++++ Data extract ++++

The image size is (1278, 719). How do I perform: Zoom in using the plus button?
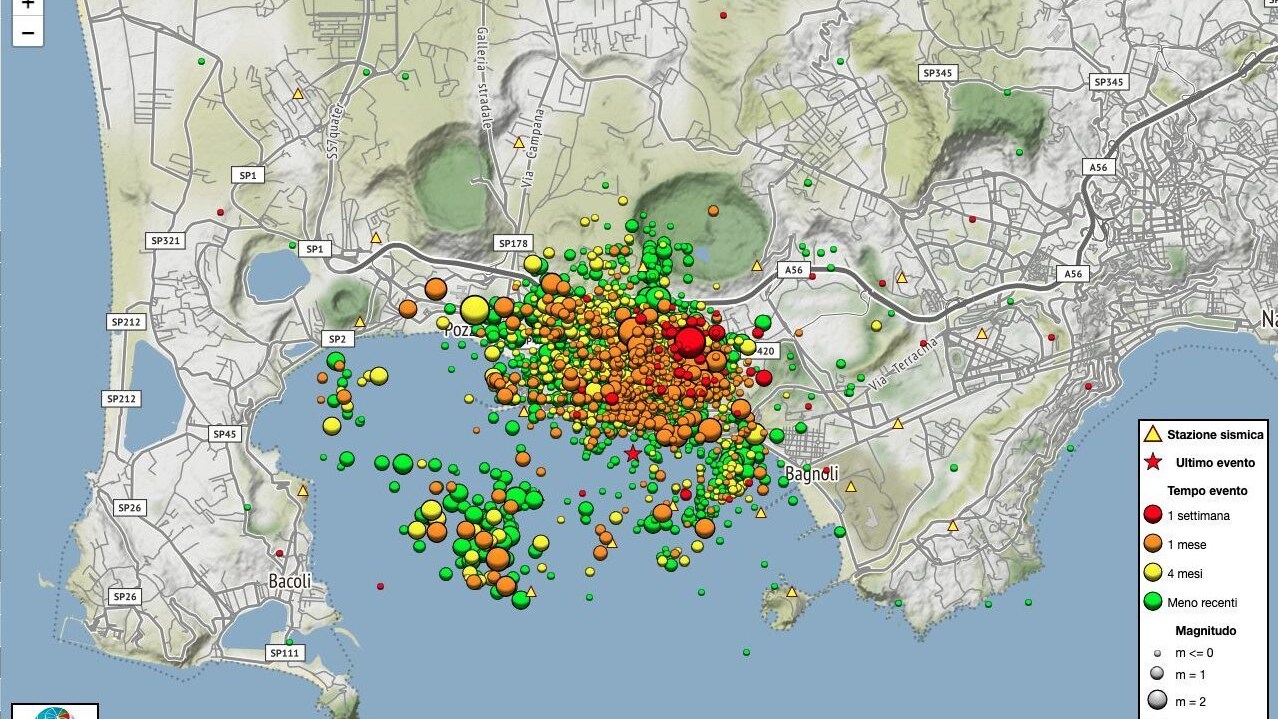[27, 5]
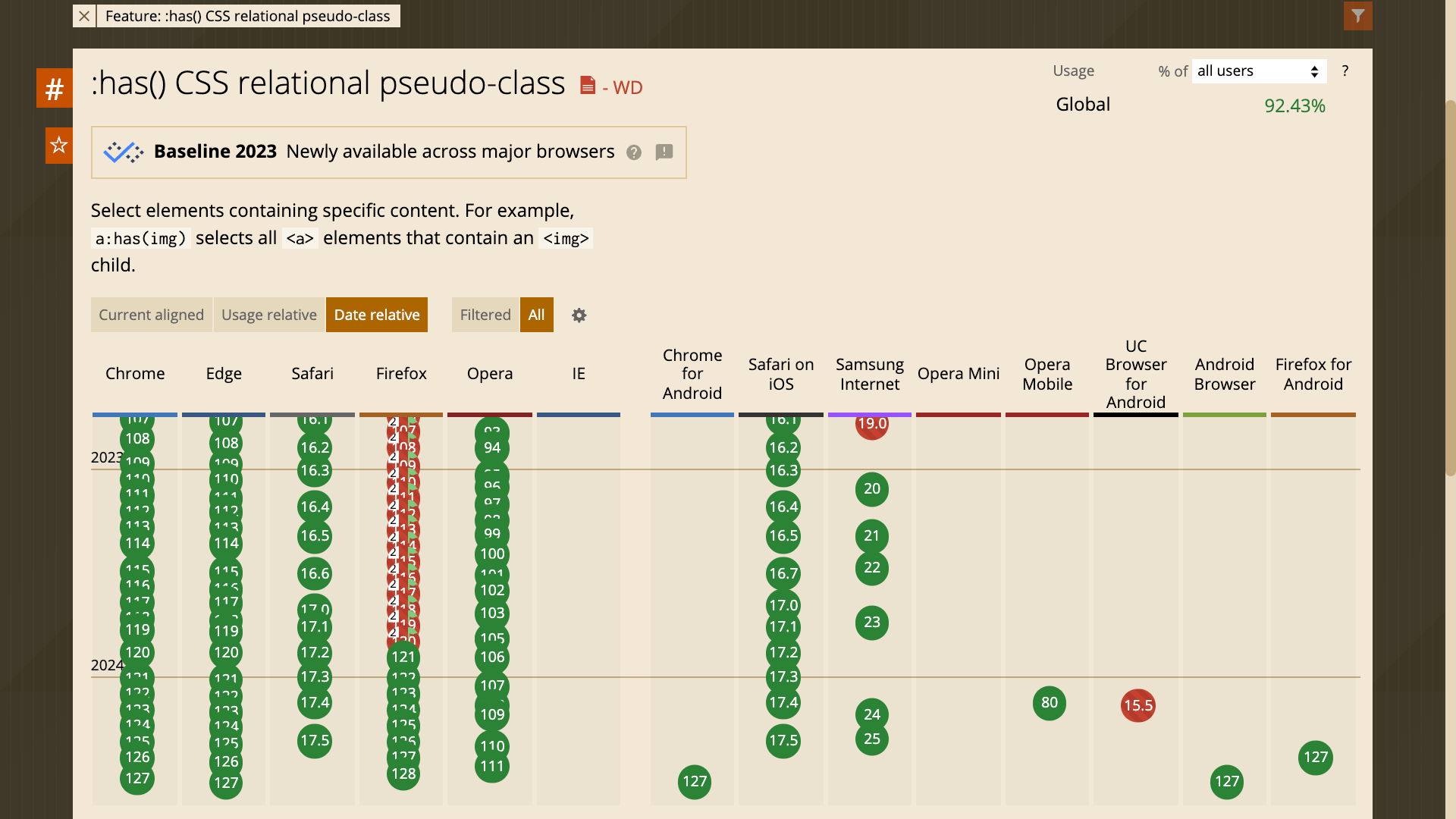Select the 'Current aligned' toggle button
Image resolution: width=1456 pixels, height=819 pixels.
pyautogui.click(x=151, y=314)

++++

▶ [Your assignment]:
Omit the pictures. Repeat the rest of the data exactly.

▶ [Solution to the problem]:
The image size is (1278, 719). How do I perform: Zoom in using the plus button?
[27, 5]
Select the 'Current aligned' toggle button
Image resolution: width=1456 pixels, height=819 pixels.
pyautogui.click(x=151, y=314)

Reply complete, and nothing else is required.